Sweet wines are meant for after-dinner consumption…right? Well, yes, and no. There are some sweet and some not so, that are served before and even during dinner. In France a sweet Sauternes wine is occasionally served with the main course and in Italy a chilled glass of sparkling Asti is perfect with light and mild appetizers.

Sweet wines can loosely be defined as wines having noticeable sugar, which is detected in the front of the mouth or tip of the tongue. Sweet wines can be relatively light in body compared to others that are fuller in the mouth with a syrupy rich, fat, and lush taste with an almost oily texture. Although there is no legal definition for a sweet wine it’s generally accepted that wines with over 2 percent sugar are considered sweet.

Sweet wines are made in every country and there many methods used to make these delicious, luscious wines. The most common methods are:

1) Dried Grapes: Partially drying grapes after harvest; shriveling berries prior to fermentation. The drying can be in the sun on straw mats or in special rooms, which control humidity.

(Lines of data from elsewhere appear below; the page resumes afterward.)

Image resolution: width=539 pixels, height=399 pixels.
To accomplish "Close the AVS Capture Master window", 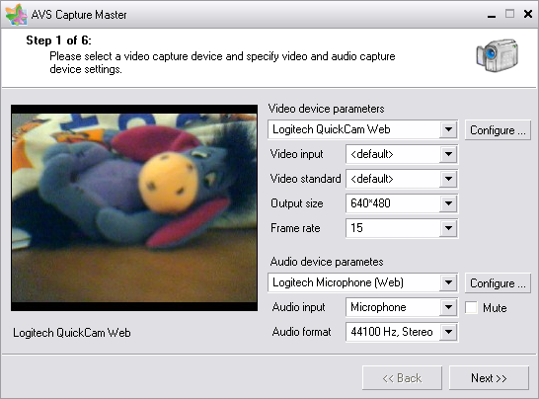I will tap(528, 14).
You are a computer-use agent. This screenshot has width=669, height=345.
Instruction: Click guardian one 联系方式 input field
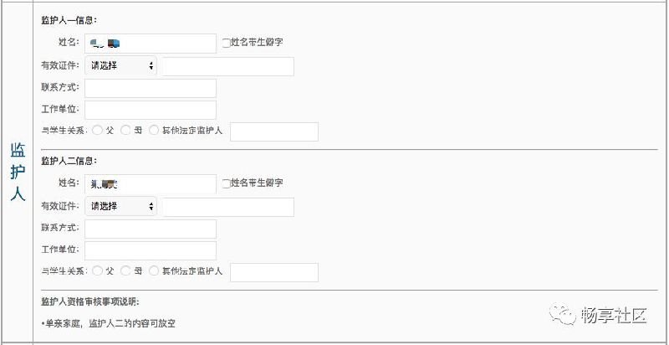(x=151, y=88)
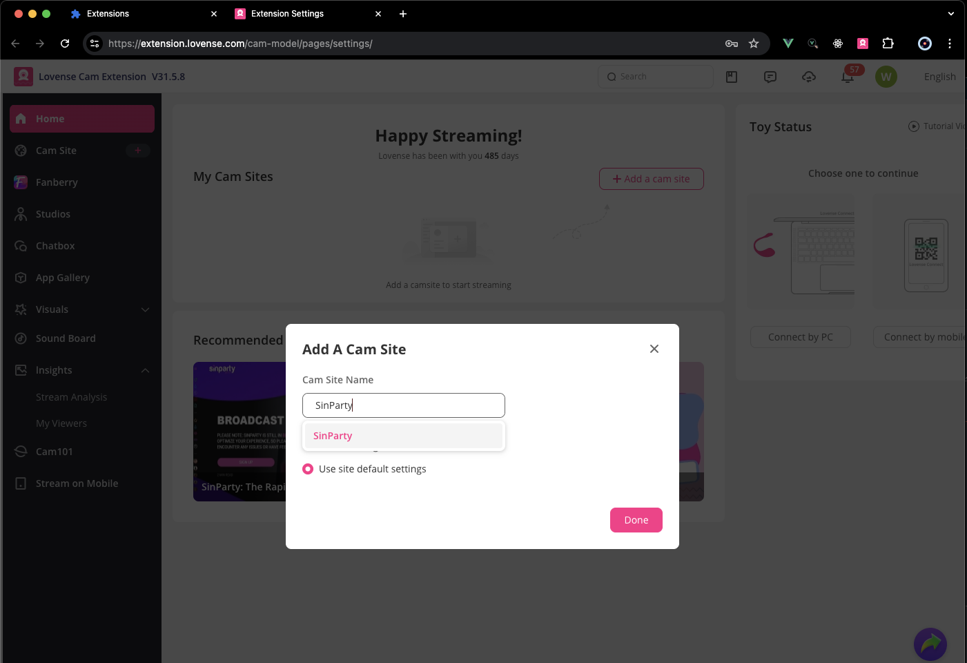Expand the Visuals sidebar section

145,309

Most European cultures maintain some tradition of partially drying grapes. Examples are Amarone della Valpolicella, Vin Santo, Sforzato di Valtellina, Valpolicella Ripasso.

Dried Grapes

2) Late-Harvested Grapes: Grapes left on the vine so natural dehydration concentrates sugars. Examples are Spätlese, Auslese, wines labeled “late-harvest.”

3) Botrytis-Affected Grapes: In humid climates, grapes destined for sweet wines may be attacked by a beneficial mold, Botrytis cinerea, which dehydrates the grape and concentrates sugars. Examples are Barsac, Sauternes, Beerenauslese, Tokaji, Bonnezeaux, Cadillac, Monbazillac, Quarts de Chaume.

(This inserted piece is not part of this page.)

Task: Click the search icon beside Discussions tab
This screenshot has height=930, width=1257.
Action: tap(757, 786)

4) Frozen Grapes: Grapes are literally frozen, on or off the vine to decrease water content and increase sugar. Examples are Eiswein and Ice Wine.

5) Stopping Fermentation: Adding brandy to the grape juice, fermenting wine or post-fermentation. Examples are Port, Sherry, Madeira, Marsala, Banyuls, and Muscat de Beaumes-de-Venise.

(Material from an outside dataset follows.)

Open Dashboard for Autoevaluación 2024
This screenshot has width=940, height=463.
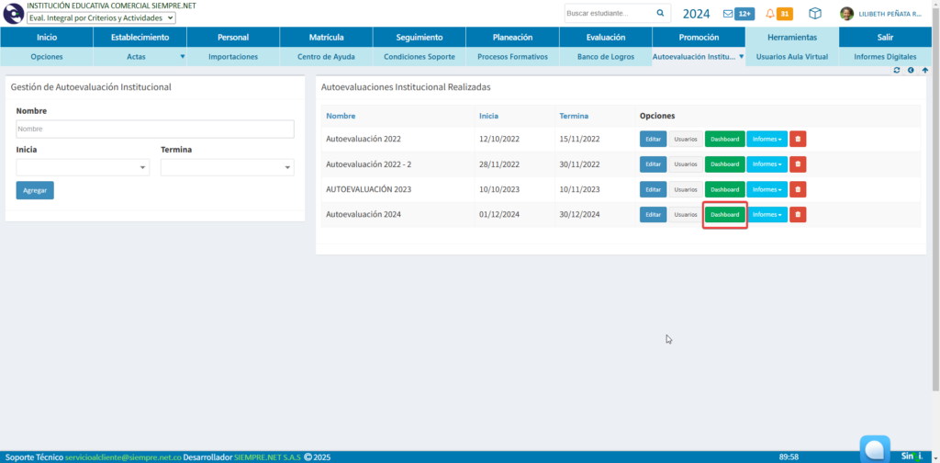pyautogui.click(x=724, y=215)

Foods that pair with sweet wines are almonds, pistachio, cannoli, cheesecake, chocolate, custards, dried fruits, panettone, pastries, pies, puddings, sorbet, tiramisù, and zabaglione, to name but a few. You can even pour sweet wine over ice-cream.

Sweet desserts need sweet wines, so choose a dessert that is not sweeter than the wine or the wine will taste dry, thin, bitter, and less flavorful. Serve sweet wines cold but not overchilled to get the most flavor from them.